Nel febbraio 2021, Giorgia diventa il bersaglio di pesanti insulti da parte di un professore di sinistra in servizio presso l’Università di Siena che viene tempestivamente sospeso dalla sua attività per tre mesi; in tale occasione sia il presidente della repubblica, Sergio Mattarella, che il capo del governo Mario Draghi, hanno esplicitato la loro solidarietà alla politica romana. Lei non molla e, anzi, aumenta la sua attività. Alle votazioni del 25 settembre 2022 Fratelli d’Italia raccoglie notevoli consensi diventando il primo partito nell’area del centrodestra. Con il 26 per cento di preferenze diventa il gruppo politico più votato in Italia. La vita di Giorgia Meloni è una corsa vertiginosa che comprende battute d’arresto, ma costellata di conquiste numerose una dietro l’altra grazie alle sue notevoli capacità comunicative, alla sua tenacia incrollabile sostenuta da forte fiducia in sé stessa. Anche lei ha vissuto vicende familiari difficili che ha superato con determinazione.

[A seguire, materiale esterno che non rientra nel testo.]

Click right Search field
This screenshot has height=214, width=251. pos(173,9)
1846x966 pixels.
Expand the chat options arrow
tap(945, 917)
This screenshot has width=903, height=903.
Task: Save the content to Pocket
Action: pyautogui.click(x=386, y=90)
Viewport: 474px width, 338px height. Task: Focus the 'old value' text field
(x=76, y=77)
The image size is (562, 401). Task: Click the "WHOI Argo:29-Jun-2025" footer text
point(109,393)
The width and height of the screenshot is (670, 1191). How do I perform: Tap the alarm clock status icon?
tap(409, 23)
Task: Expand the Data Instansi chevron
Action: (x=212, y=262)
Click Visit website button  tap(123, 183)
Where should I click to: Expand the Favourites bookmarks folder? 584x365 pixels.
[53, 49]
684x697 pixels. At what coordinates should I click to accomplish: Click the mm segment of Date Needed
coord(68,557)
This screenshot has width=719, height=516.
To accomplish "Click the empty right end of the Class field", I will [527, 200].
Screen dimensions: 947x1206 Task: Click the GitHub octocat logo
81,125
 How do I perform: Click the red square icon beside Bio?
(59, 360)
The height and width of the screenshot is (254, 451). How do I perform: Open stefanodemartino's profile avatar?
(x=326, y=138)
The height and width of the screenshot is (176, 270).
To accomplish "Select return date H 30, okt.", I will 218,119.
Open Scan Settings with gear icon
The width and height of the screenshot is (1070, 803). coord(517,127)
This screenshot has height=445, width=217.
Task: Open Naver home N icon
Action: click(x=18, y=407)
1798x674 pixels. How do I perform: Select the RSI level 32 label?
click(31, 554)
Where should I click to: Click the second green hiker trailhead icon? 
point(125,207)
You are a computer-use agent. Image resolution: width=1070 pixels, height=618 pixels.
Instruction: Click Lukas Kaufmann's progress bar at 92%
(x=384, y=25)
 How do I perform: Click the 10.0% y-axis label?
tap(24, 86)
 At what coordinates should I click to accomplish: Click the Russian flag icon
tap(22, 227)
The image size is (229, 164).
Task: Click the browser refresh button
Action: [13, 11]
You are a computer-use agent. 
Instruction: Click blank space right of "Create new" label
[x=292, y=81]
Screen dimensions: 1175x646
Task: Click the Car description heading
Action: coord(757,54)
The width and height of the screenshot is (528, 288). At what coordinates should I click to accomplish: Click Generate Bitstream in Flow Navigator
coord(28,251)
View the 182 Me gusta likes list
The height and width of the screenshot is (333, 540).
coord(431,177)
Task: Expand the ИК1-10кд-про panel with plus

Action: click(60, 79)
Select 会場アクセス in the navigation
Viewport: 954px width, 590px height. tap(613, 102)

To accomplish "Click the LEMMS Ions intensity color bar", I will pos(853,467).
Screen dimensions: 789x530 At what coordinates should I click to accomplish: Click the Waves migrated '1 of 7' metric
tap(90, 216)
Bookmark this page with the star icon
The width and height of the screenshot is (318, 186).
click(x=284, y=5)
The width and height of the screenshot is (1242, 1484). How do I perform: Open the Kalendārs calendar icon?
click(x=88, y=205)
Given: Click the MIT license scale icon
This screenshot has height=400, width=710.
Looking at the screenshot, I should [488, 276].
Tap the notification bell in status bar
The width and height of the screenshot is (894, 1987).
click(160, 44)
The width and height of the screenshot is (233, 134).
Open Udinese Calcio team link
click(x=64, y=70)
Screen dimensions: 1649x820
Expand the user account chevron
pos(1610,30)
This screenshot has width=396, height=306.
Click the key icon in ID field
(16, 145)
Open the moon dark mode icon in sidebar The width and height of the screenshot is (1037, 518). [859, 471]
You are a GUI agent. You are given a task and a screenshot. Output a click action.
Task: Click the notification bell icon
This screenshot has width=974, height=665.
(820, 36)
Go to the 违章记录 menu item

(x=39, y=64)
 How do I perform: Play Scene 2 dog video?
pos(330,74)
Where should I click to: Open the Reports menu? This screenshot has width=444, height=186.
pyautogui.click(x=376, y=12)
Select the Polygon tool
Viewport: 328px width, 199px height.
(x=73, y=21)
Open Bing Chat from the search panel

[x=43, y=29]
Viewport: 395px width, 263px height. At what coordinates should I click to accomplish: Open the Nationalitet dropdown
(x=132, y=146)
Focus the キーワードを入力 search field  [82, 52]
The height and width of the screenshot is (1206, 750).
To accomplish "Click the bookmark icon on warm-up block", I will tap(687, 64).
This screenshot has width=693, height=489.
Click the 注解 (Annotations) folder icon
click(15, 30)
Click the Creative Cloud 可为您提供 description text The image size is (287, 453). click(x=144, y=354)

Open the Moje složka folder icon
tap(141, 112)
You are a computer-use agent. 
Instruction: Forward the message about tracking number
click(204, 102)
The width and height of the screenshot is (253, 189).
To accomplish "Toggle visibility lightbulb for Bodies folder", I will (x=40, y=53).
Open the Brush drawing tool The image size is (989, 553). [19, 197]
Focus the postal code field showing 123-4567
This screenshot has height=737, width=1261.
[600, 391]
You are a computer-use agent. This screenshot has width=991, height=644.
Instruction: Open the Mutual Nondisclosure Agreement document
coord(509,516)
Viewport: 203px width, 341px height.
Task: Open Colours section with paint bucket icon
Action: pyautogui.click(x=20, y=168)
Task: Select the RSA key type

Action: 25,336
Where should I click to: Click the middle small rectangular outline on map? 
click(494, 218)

La sua capacità relazionale si sostiene sulla spontaneità caratterizzata da un forte accento romano che non ha voluto nascondere. Non credo che la sua corsa all’interno del partito totalmente maschile sia stata una passeggiata, ma i suoi modi continuavano a convincere, a catturare l’attenzione dei cittadini e degli avversari che non riuscivano a fronteggiarla sui temi politici colpendola con la diffamazione e le campagne d’odio. Ha evitato di apparire una martire e ha vinto molte delle partite politiche. Giorgia è la prima donna segretaria di partito italiano e di un gruppo europeo e la prima donna a diventare capo del governo. Dovrà ora affrontare altre sfide e restare in sella il più a lungo possibile. Ma questa sarà la terra di nessuno costellata da molte trappole, soprattutto a livello internazionale sia europeo che americano.